Now, let's consider a single formatting option: “place a space between ‘if' and ‘(‘”

Pretty simple really.  So how would you go about testing that it worked?  You could just create a few inputs and verify that, “yes, it behaves properly on these files after I manually checked the results”.  Well, Ben's approach was to say: “the entire point of a formatting engine is to modify the whitespace that users find relevant but that the language does not.  So since we're saying whitespace is actually relevant, why not encode it into the grammar and verify it with the parser since it's incredibly good at validating token streams?”  i.e. let's change the parser rule in this case into:

       IfStatement := "if" SpaceBetweenIfAndOpenParen "(" Expression ")" StatementOrBlock

(or, more specifically, have the parser check what the SpaceBetweenIfAndOpenParen  option is set to and only accepts the construct if the whitespace present matches the whitespace expected by the modified grammar).
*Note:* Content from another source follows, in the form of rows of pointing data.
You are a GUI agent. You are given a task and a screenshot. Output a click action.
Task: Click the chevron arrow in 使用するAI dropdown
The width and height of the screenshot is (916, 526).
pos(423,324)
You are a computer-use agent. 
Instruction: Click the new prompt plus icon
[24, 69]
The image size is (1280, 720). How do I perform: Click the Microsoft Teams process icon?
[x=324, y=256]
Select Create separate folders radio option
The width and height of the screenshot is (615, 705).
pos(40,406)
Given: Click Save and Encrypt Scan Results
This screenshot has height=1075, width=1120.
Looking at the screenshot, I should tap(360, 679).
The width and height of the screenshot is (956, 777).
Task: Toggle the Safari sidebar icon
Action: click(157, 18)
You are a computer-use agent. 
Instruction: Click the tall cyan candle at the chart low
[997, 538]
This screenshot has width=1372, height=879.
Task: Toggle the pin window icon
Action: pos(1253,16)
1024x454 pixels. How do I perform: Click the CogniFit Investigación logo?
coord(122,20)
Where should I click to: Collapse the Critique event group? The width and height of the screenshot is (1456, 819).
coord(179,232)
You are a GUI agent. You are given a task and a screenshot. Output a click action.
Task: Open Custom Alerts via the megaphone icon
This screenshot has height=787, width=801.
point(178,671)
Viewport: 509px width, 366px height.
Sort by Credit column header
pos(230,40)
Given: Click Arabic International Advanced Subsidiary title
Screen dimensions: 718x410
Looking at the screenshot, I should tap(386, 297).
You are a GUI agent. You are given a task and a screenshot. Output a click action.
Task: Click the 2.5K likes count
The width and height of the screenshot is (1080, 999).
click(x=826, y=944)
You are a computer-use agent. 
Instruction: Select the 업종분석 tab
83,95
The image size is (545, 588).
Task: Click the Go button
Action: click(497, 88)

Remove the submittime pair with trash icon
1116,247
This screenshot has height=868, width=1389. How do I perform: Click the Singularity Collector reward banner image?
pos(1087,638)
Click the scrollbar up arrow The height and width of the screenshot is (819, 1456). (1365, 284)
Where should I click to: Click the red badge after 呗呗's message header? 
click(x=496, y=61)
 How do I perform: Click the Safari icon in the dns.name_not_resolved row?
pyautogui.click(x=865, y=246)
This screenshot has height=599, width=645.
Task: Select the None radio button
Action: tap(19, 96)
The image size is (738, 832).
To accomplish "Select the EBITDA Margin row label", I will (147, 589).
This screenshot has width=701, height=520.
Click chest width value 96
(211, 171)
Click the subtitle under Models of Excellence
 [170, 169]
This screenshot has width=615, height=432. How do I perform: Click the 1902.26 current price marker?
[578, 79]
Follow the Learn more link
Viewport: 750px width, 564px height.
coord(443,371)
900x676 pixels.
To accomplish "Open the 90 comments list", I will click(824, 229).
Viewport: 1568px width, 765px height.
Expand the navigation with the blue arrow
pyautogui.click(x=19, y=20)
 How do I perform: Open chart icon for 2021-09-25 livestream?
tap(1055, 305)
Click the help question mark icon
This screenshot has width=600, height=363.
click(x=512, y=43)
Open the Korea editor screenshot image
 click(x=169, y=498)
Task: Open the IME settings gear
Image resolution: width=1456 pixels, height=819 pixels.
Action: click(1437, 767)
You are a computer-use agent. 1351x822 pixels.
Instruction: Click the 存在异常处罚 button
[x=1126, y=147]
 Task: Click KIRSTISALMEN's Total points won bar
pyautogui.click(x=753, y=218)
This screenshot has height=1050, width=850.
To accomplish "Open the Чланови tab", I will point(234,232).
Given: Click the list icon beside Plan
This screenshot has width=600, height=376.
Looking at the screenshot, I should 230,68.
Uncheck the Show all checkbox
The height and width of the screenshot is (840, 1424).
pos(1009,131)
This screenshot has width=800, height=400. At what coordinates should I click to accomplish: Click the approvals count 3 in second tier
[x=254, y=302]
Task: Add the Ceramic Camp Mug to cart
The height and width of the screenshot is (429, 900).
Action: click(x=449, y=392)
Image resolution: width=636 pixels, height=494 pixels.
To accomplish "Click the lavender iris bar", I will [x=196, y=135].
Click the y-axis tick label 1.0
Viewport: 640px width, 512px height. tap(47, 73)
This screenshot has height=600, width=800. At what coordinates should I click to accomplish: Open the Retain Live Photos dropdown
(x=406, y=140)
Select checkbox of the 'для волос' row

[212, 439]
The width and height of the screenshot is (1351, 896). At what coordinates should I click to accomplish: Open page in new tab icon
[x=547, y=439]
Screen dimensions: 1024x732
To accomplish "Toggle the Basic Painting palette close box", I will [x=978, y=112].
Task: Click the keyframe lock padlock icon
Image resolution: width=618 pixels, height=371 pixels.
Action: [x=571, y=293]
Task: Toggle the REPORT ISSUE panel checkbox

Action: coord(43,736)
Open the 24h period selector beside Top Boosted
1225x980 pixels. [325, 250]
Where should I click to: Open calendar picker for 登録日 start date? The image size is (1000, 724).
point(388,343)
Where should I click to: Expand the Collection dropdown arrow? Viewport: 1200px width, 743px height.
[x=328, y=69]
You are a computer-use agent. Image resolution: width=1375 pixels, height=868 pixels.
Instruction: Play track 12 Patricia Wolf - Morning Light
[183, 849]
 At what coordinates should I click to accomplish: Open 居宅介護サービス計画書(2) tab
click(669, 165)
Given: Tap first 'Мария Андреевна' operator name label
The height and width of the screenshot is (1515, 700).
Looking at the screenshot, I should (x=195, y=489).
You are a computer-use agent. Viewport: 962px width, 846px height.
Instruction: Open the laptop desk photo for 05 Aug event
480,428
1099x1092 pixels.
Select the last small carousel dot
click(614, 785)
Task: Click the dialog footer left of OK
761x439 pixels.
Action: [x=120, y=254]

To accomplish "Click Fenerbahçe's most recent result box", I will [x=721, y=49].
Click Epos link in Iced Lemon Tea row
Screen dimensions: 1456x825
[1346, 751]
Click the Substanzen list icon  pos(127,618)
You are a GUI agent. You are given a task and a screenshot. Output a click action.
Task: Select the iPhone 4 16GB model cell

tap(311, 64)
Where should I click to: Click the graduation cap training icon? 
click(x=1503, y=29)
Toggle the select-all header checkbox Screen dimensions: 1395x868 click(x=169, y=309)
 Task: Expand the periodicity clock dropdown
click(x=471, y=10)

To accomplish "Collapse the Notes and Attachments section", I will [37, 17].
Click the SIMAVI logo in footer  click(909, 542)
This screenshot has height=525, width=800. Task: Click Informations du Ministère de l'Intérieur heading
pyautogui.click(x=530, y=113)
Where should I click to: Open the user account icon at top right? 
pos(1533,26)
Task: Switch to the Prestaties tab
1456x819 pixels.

Also, other constructs might not only specify the spacing they expect but also the indentation affect they have.  i.e.

       Block := "{" IncreaseIndent "}" DecreaseIndent

These rules tell the parser to increase or decrease the current level of indent, so after reading each line it will check to make sure that it reads in the right amount of whitespace indent before processing the rest of the tokens.

Suddenly by doing this he's taken verification of this feature out of manual testing and put it into the automatic hands of the parser.   Suddenly we can run the parser against huge real world corpuses (like the BCL) as many times as we want, each time with a different set of formatting options.  If the formatter messes things up then we'll know because it will create unparsable code!  Also, by combining this with tools we have that can spit out arbitrary C# code based on the grammar of the language, you can get near total coverage of pretty much all variations of code constructs along with all variations of formatting options.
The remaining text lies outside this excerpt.